Novena Digital

Medio de comunicación oficial de La Araucanía

Comerciante es denunciado por presunto fraude de más de $22 millones al Cuerpo de Bomberos de Temuco

El Cuerpo de Bomberos de Temuco presentó una denuncia ante la Fiscalía Regional contra un comerciante local por presunta falsificación de facturas y cobro de servicios que nunca fueron prestados, por un total de $22.821.667.
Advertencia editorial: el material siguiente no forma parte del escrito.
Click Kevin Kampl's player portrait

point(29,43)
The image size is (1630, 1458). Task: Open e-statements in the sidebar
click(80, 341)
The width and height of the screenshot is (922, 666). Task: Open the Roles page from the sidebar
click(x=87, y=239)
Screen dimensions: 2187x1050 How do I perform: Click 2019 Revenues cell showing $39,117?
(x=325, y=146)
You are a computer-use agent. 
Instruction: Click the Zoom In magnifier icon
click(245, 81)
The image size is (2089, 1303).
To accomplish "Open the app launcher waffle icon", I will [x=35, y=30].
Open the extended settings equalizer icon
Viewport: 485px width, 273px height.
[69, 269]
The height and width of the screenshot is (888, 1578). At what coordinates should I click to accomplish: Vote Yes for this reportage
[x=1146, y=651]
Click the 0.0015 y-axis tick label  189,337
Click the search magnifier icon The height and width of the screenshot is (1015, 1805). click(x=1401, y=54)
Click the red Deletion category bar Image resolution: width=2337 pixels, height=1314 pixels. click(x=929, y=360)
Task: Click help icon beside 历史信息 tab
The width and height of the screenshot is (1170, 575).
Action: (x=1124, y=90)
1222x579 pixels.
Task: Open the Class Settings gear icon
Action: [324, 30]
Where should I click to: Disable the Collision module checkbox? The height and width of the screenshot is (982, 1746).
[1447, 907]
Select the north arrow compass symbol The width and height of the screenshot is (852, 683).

La acción judicial fue impulsada tras detectarse, en una revisión contable correspondiente al primer semestre de 2025, una serie de irregularidades en documentos emitidos por Alejandro Olivares Pino, quien figura como propietario de un local comercial en avenida Balmaceda de Temuco. Al respecto, y según lo informado por la institución, se habrían identificado 33 facturas adulteradas, supuestamente vinculadas al Taller Mecánico de Bomberos, pero sin respaldo fáctico ni evidencia de ejecución de los trabajos.

Facturas falsas y firmas adulteradas

El caso fue detectado por la contadora institucional, quien alertó al Tesorero General del CBT, Felipe Veliz. Tras analizar la documentación, se descubrió que Olivares no contaba con inicio de actividades en el Servicio de Impuestos Internos, lo que imposibilita la emisión legal de facturas. Además, dos facturas detectadas compartían el mismo número de emisión con fechas y conceptos distintos, lo que levantó mayores sospechas.

Las facturas presentadas contenían firmas escaneadas o digitalizadas de altos oficiales, como el Segundo Comandante y el Comandante de la institución, sin que estos hubiesen autorizado los pagos de manera presencial. Entre los conceptos cobrados falsamente figuran repuestos y mantenciones de carros bomba que, al ser verificados, no se habrían realizado.

Denuncia formal y medidas internas

El comunicado público emitido el 17 de junio de 2025 por el Cuerpo de Bomberos confirma que los antecedentes fueron puestos a disposición del Departamento Jurídico, que formalizó una denuncia ante el Ministerio Público. Además, se encomendó a la Comisión Contralora del Directorio General una investigación interna para esclarecer responsabilidades y detectar posibles casos similares.

«Como institución, reafirmamos nuestro compromiso con la transparencia y la probidad», indicó el comunicado, subrayando que la labor de los voluntarios no se verá afectada por esta situación.

El monto defraudado fue depositado directamente en una cuenta del Banco Ripley a nombre de Alejandro Olivares Pino. Dos facturas adicionales fueron detenidas antes de su pago. La institución confirmó que las facturas fueron creadas a partir de una plantilla digital manipulada por el o los responsables, quienes además habrían gestionado la incorporación del comerciante al registro oficial de proveedores del CBT.

La investigación sigue en curso y no se descarta la participación de funcionarios administrativos en la facilitación de estos pagos.